To be honest, the first fifteen to thirty minutes of Glamour Girls may seem promising but along the way, the story and plot gets stuck and eventually drowns with no chance of survival. The Glamour is present but the plot is lacking; if the film were a fashion show, it will probably be the talk of the season.
There’s so much that could have gone better with the movie. While we cannot discountenance the terrible acting on display, post-production was truly terrible. From the mismatch in the score and soundtracks that were less than apt. There were too many songs in scenes that could’ve used silence. While one may think the plot of Glamour Girls may be its undoing, the sound struggles for the top spot.
One thing the industry needs to learn is that the audience has moved past film gimmicks that essentially aims to cover the fault in a film. If your story is lacking, then every other thing fails.
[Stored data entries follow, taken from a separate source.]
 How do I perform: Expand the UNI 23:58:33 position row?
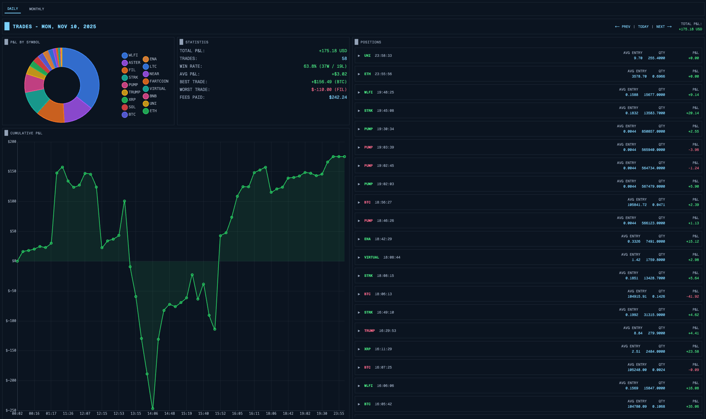click(359, 56)
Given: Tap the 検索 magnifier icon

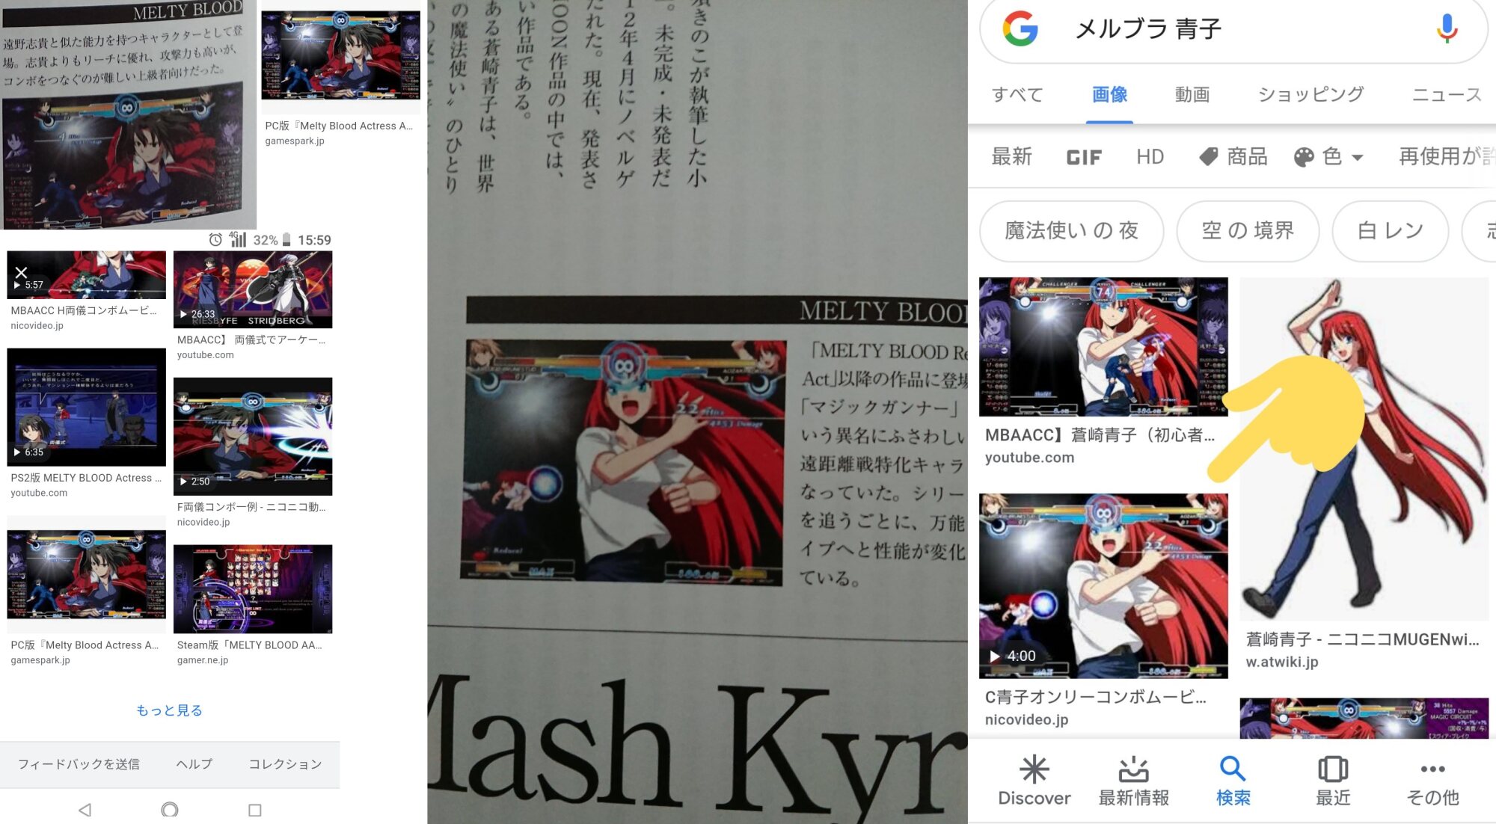Looking at the screenshot, I should (x=1232, y=770).
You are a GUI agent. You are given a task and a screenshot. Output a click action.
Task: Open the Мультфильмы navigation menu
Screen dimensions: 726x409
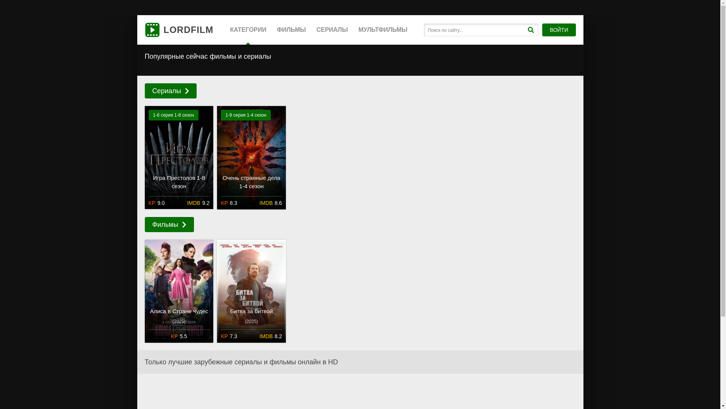(383, 30)
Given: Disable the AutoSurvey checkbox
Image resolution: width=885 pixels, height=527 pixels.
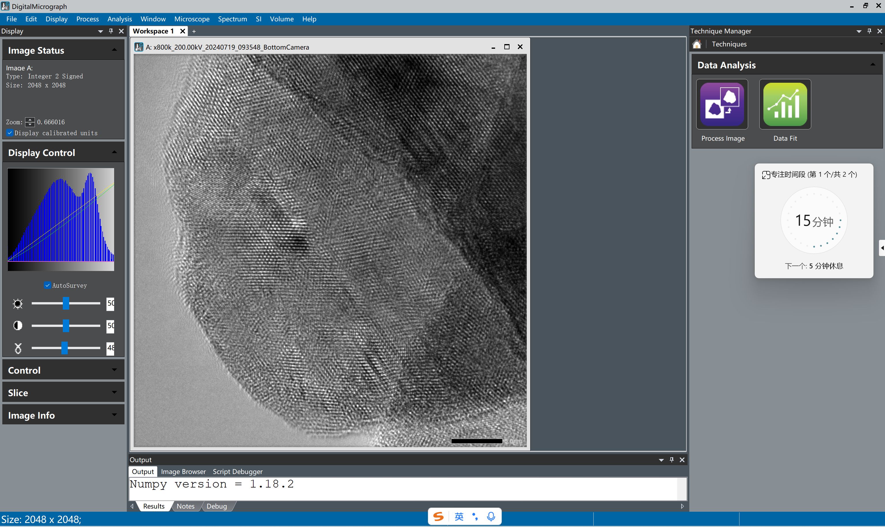Looking at the screenshot, I should point(48,285).

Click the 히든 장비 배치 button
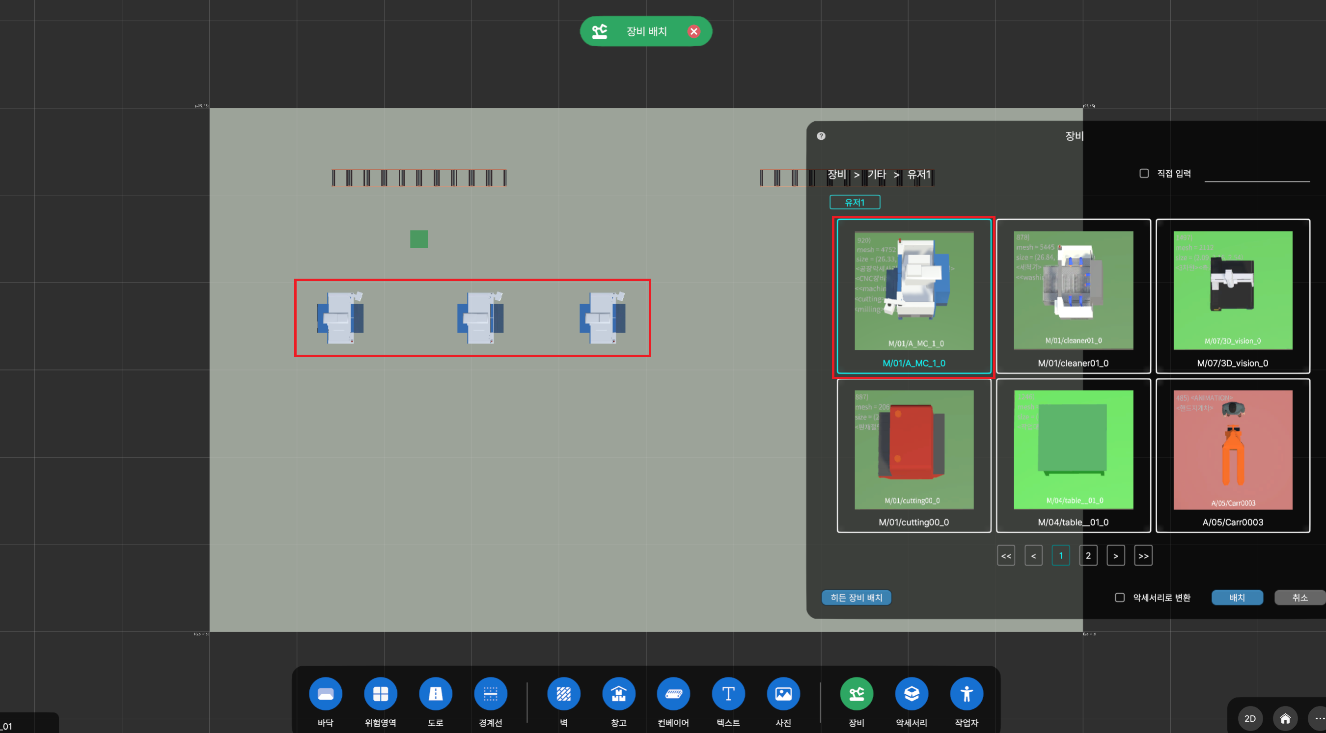point(856,597)
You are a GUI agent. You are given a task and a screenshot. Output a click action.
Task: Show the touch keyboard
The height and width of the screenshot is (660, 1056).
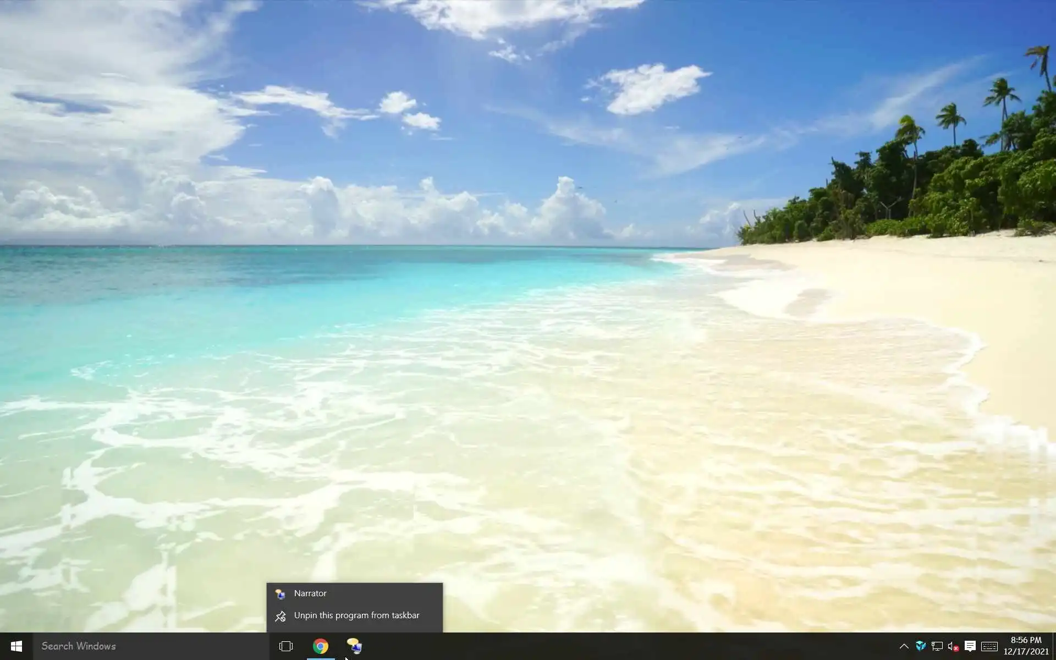click(989, 646)
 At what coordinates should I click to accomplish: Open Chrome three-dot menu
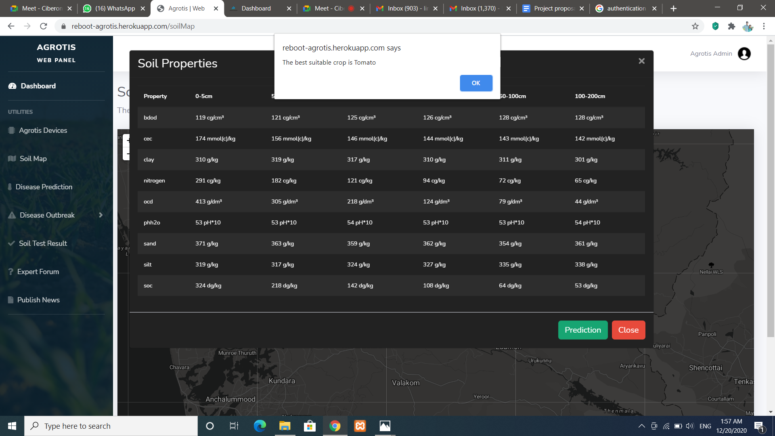[764, 26]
‘Glamour Girls’ is what happens when you have actors, directors, scriptwriters, cameras and an entire crew but forget the script and by extension, the plot at home. The result is an unmitigated catastrophe. Actors running improv, flashes of brilliance in cinematography, scriptwriters conjuring the semblance of a storyline from sheer will, and a post-production process that leaves a sour aftertaste. The result for the audience is that, if you thought the remake of ‘Aki and PawPaw’ was terrible— ‘Glamour Girls’ manages to be worse. If you thought ‘Chief Daddy 2’ was mortifying— ‘Glamour Girls’ has set a new standard.
But some things work out in this movie. We must give Taymesan Emmanuel and Seyilola Ogidan for impressive acting . At times, they seemed like the only people on set who actually went out of their way to embody the characters. Everyone else was subpar. Everyone.